* [RECORDS FOR THIS TASK]
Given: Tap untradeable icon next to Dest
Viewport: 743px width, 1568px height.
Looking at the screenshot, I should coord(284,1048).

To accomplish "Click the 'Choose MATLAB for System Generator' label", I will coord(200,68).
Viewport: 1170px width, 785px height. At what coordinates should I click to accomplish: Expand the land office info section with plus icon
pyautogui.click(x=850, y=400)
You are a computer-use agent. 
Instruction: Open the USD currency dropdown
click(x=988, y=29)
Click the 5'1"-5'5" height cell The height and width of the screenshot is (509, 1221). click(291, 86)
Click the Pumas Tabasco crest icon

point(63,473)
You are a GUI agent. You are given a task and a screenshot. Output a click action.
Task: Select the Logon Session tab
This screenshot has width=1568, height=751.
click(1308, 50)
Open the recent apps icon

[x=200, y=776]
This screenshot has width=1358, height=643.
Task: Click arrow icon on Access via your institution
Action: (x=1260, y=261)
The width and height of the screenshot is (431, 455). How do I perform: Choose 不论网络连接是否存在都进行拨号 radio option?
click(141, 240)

* [YOUR OBJECTIVE] Copy out each line in the preceding records that contains "agent".

* [FINISHED TASK]
You are a computer-use agent. 
You are a GUI agent. You are given a task and a screenshot. Output a click action.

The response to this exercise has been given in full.